**WHAT TO WORK ON:** Can you turn all the records below into a numbered list with one line per item, skipping blank lines and leaving the pictures out?

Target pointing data

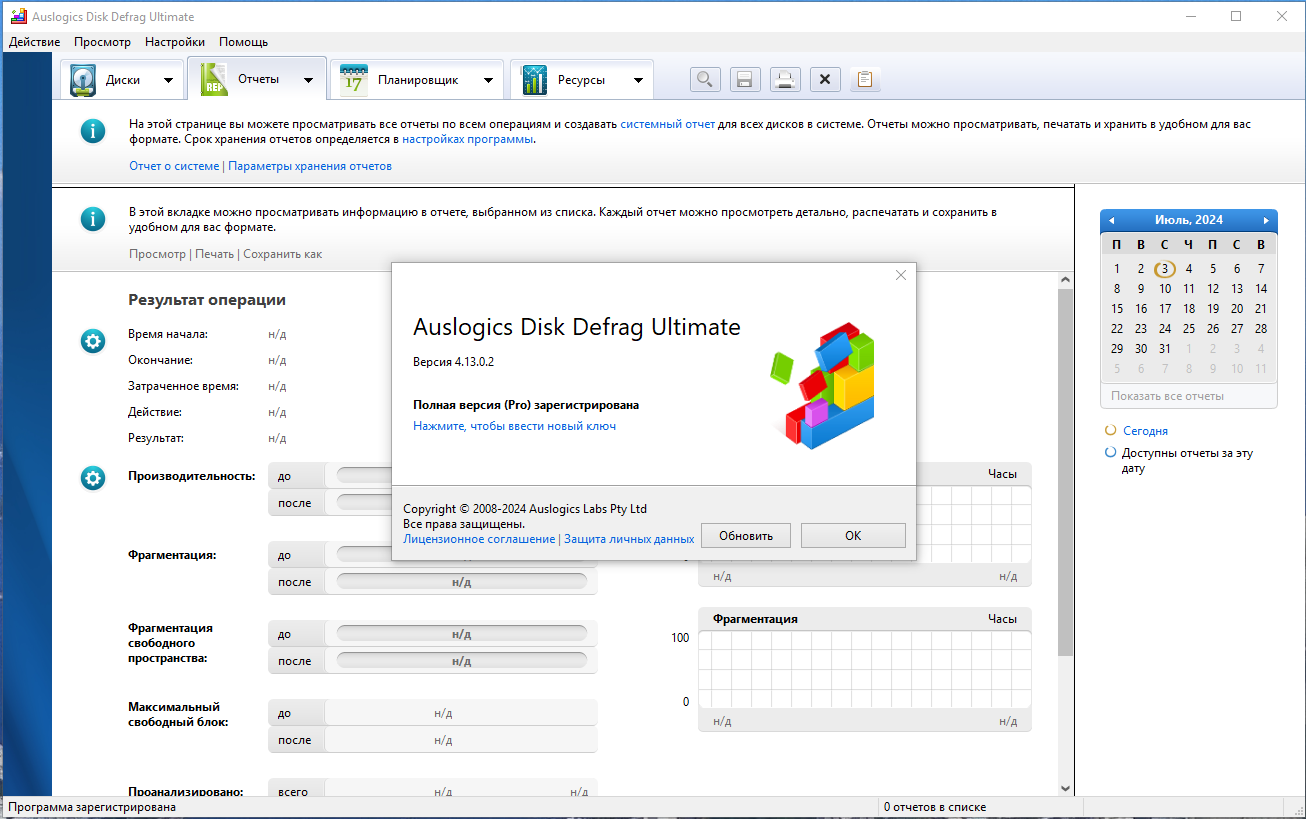Click the gear icon beside Производительность
Screen dimensions: 1306x819
pyautogui.click(x=93, y=479)
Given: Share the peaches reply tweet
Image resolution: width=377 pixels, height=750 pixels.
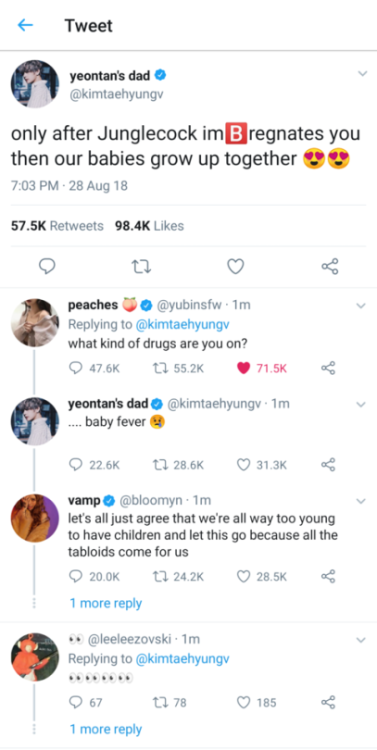Looking at the screenshot, I should (x=328, y=368).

**FULL OUTPUT:**
1. Click the gear icon beside Производительность
2. Screen dimensions: 1306x819
3. pyautogui.click(x=93, y=479)
4. Given: Share the peaches reply tweet
5. Image resolution: width=377 pixels, height=750 pixels.
6. Looking at the screenshot, I should (x=328, y=368).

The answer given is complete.